EXERCISE INSTRUCTIONS |
- 1) In the MRSA screening article below, how many of the surgical patients in the Geneva study tested positive for MRSA?
- 2) Write the next part of the MRSA screening article below, starting right after its last sentence.

Monday, March 10, 2008

Limit patient screening for infection, study says

Screening all incoming hospital patients for a dangerous drug-resistant staph infection and isolating those infected did not curtail its spread, and proved costly, Swiss researchers said on Tuesday.

Some hospitals and a few U.S. states have called for the controversial approach of testing every incoming patient for methicillin-resistant Staphylococcus aureus, known as MRSA, which was blamed for an estimated 19,000 U.S. deaths in 2005.

But a 1-1/2-year study at the University of Geneva Hospitals and Medical School, where MRSA has occasionally been a problem, found screening did not reduce the number of patients who caught the infection during their hospital stays.

Roughly 85 percent of MRSA cases, which is treatable only with a few antibiotics, occur in hospitals, where infection can kill weakened patients.

Hospitals undertake several approaches to combat outbreaks such as strict hand-washing by staff, frequent equipment changes, and extensive cleaning of operating rooms. MRSA outbreaks struck roughly one-quarter of U.S. hospitals in 2003.

As many as 1.5 percent of Americans carry the highly contagious infection and may spread it to others without developing a serious infection themselves.

In the study published in the Journal of the American Medical Association, 515 of the 21,754 surgical patients tested positive for MRSA. Of those, 337 might not have been caught because they had not been previously identified as MRSA carriers.

GIVEN ENTRIES |
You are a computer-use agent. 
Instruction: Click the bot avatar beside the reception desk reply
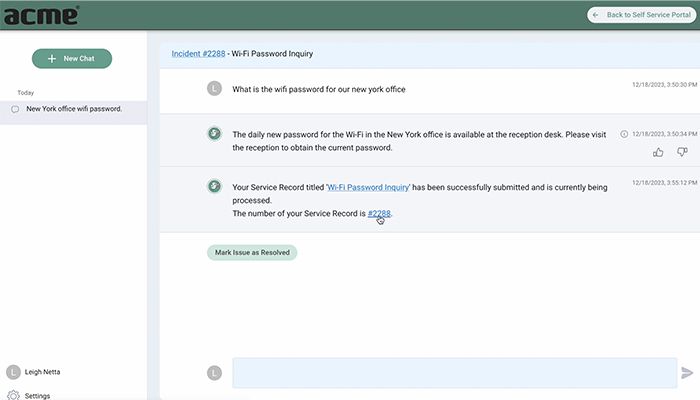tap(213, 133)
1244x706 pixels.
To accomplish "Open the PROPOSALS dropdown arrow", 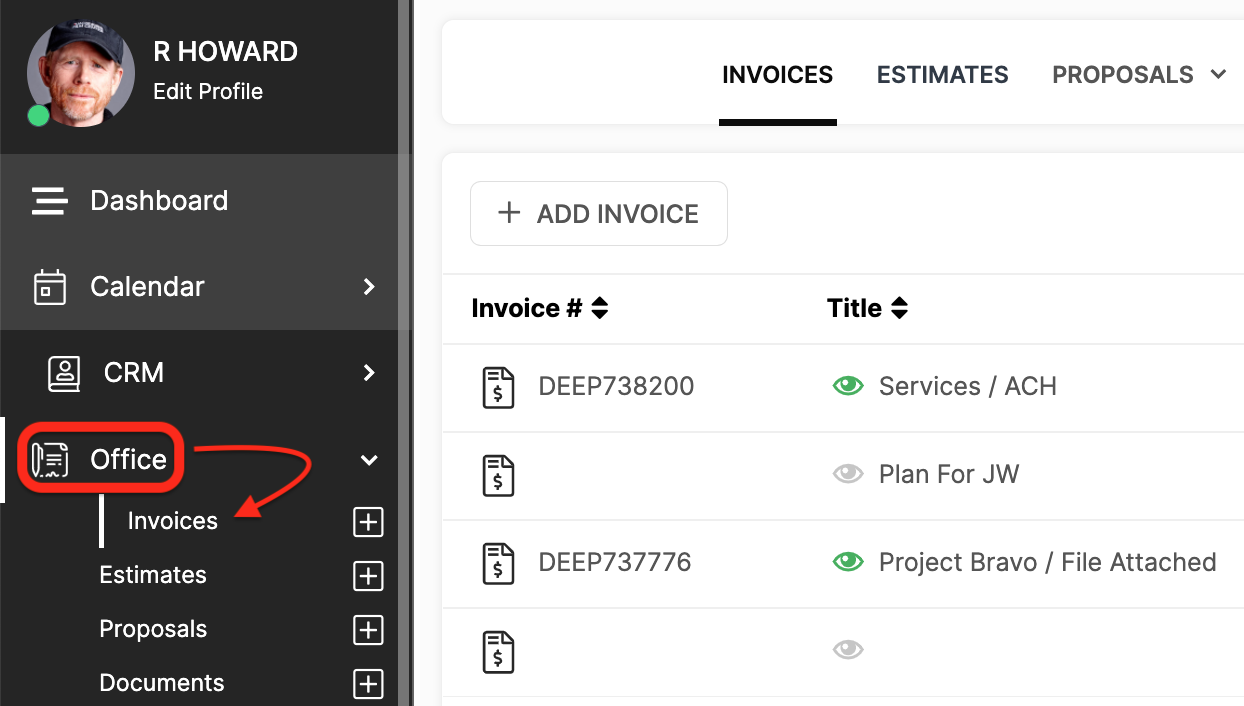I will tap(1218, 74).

* * *

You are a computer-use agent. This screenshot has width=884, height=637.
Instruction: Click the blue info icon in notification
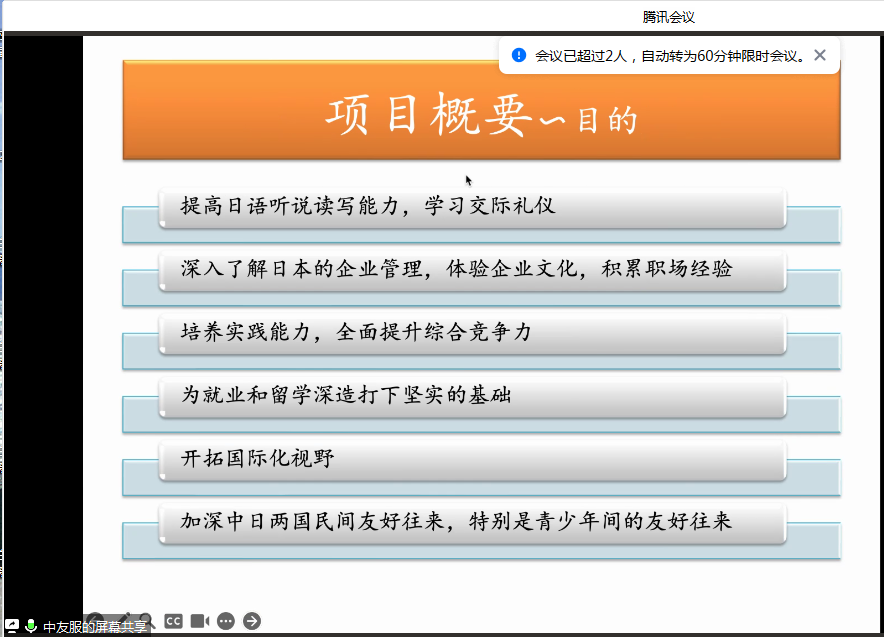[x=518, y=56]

RESULTS FOR EACH TASK |
- 1) 515 of the 21,754 surgical patients tested positive.

- 2)
Infected patients received five days of treatment and special precautions such as isolated hospital rooms that strained hospital resources and raised costs considerably.

During the initial nine-month period when the screening was done in selected hospital wards, 93 patients contracted MRSA infections while in the hospital. That compared to 76 infected in the wards where standard prevention efforts were in place.

"Overall, our real-life trial did not show an added benefit for widespread rapid screening on admission compared with standard MRSA control alone in preventing (hospital) MRSA infections in a large surgical department," study leader Dr. Stephan Harbarth wrote.

The report recommended targeting the screening to patients undergoing elective surgery with a high risk of MRSA infection.

Two U.S. researchers agreed in an accompanying commentary that a multifaceted approach, and not universal patient screening, was likely to be more effective in combating MRSA and other types of hospital germs that infect a total of 1.7 million Americans and kill 100,000 each year.